El restaurante Membibre de Madrid fue un emblemático proyecto gastronómico familiar fundado en 1968 por los abuelos del actual chef, Víctor Membibre, como una tradicional “casa de cocina castellana” en el barrio de Argüelles. Víctor, formado en escuelas de hostelería y con experiencia en restaurantes como Zuberoa y L’Atelier de Joël Robuchon, tomó las riendas con poco más de 20 años y transformó el establecimiento en un referente de la cocina cinegética en la capital. Tras la pandemia, en 2022, la familia decidió cerrar la sede madrileña para regresar a sus raíces en El Puente de Sanabria (Zamora). En mayo de 2025, Membibre renace bajo un nuevo concepto de taberna gastronómica, con capacidad para unas 35 plazas, un equipo reducido de tres personas y una carta diaria escrita a mano que prioriza productos locales de Sanabria y temporada con un ticket medio de 35-45 euros.
Como aspecto a destacar, el restaurante no tiene redes sociales, ni página web ni siquiera un teléfono al que llamar para reservar mesa. Es voluntad del cocinero y no se espera que cambie esa filosofía.

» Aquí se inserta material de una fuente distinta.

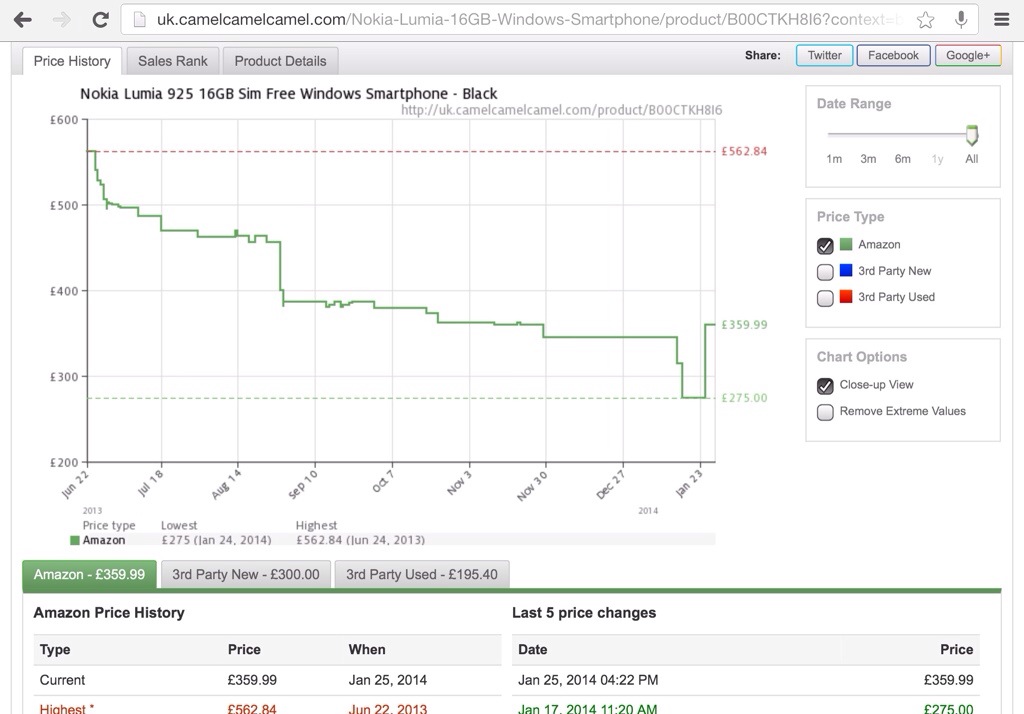1024x714 pixels.
Task: Click the browser forward arrow
Action: [61, 19]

Es decir, no es posible hacer reservas por anticipado.




Comenzamos con unas gambas al ajillo, correctas, y un excelente tartar de gamba blanca con ají amarillo y salsa de yuzu.


Seguimos con unos pimientos rellenos de ventresca de bonito y pil-pil de piquillos. También un platazo.

A continuación puerros sobre una vichyssoise con anguila ahumada. Nos gustó tanto que pedimos dos raciones.


Por último, lengua de ternera asada con puré de patata.


La cuenta para cinco personas fue 148€ (30€ pp) de con una botella de vino Mission’s Grapes Listan Prieto, D.O. La Palma (a 38€). Un excelente restaurante a un precio imbatible. Muy recomendable.